Written instruction |
Pick out every line in the data that contains the word "Google" and copy each of those lines in full.

[BEGIN]

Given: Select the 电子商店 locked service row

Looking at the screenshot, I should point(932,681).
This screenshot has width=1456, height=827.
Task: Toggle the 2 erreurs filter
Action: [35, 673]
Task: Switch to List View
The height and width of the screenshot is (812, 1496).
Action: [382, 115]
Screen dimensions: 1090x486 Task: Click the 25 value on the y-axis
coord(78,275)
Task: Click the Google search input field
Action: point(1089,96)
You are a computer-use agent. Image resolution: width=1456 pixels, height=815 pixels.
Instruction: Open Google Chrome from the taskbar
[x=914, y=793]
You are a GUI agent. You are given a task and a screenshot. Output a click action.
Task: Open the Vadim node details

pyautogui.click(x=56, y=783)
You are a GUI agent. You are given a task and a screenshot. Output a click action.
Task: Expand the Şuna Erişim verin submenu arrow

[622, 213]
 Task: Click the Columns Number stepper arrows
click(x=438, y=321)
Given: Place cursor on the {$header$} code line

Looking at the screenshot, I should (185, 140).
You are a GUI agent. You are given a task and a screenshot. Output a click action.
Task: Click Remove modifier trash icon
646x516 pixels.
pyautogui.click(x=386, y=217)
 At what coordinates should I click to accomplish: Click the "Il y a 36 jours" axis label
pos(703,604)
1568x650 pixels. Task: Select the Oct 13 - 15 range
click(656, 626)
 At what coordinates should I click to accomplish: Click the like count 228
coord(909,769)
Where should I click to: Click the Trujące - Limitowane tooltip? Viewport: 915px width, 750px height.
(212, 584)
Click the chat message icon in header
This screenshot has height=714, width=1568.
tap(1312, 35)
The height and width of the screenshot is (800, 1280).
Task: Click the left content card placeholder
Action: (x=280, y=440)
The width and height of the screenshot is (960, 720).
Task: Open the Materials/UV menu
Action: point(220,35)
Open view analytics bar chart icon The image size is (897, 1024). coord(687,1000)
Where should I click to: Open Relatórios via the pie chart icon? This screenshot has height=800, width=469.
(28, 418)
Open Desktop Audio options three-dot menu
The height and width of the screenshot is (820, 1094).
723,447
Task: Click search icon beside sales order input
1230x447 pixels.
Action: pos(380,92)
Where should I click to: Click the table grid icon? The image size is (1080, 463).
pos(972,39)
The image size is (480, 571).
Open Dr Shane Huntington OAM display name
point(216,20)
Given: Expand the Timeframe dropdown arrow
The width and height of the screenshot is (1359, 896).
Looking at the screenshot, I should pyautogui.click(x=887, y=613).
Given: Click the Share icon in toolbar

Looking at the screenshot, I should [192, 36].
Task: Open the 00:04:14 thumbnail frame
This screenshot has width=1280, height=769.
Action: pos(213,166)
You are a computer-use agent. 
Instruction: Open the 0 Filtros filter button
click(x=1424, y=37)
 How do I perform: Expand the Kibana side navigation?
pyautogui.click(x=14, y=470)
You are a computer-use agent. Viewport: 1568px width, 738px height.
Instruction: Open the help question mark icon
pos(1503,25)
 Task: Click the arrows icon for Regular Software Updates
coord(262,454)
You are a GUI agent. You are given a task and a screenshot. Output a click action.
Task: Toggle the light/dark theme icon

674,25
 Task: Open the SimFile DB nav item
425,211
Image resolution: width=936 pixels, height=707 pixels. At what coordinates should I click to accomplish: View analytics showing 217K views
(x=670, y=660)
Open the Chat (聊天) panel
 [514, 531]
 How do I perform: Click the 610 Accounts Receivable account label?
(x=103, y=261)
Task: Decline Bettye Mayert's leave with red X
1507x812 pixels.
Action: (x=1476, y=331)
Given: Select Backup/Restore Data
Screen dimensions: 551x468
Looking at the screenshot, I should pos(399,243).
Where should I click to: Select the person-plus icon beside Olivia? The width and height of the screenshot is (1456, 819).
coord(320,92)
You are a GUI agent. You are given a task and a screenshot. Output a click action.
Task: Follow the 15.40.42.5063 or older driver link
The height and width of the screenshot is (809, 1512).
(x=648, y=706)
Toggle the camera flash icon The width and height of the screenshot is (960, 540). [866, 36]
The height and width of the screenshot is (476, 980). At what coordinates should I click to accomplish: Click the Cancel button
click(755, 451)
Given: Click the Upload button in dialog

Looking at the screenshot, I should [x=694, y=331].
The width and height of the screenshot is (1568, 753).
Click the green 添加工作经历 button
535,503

[END]

Exercise result |
Task: Click the Google search input field
Instruction: Open Google Chrome from the taskbar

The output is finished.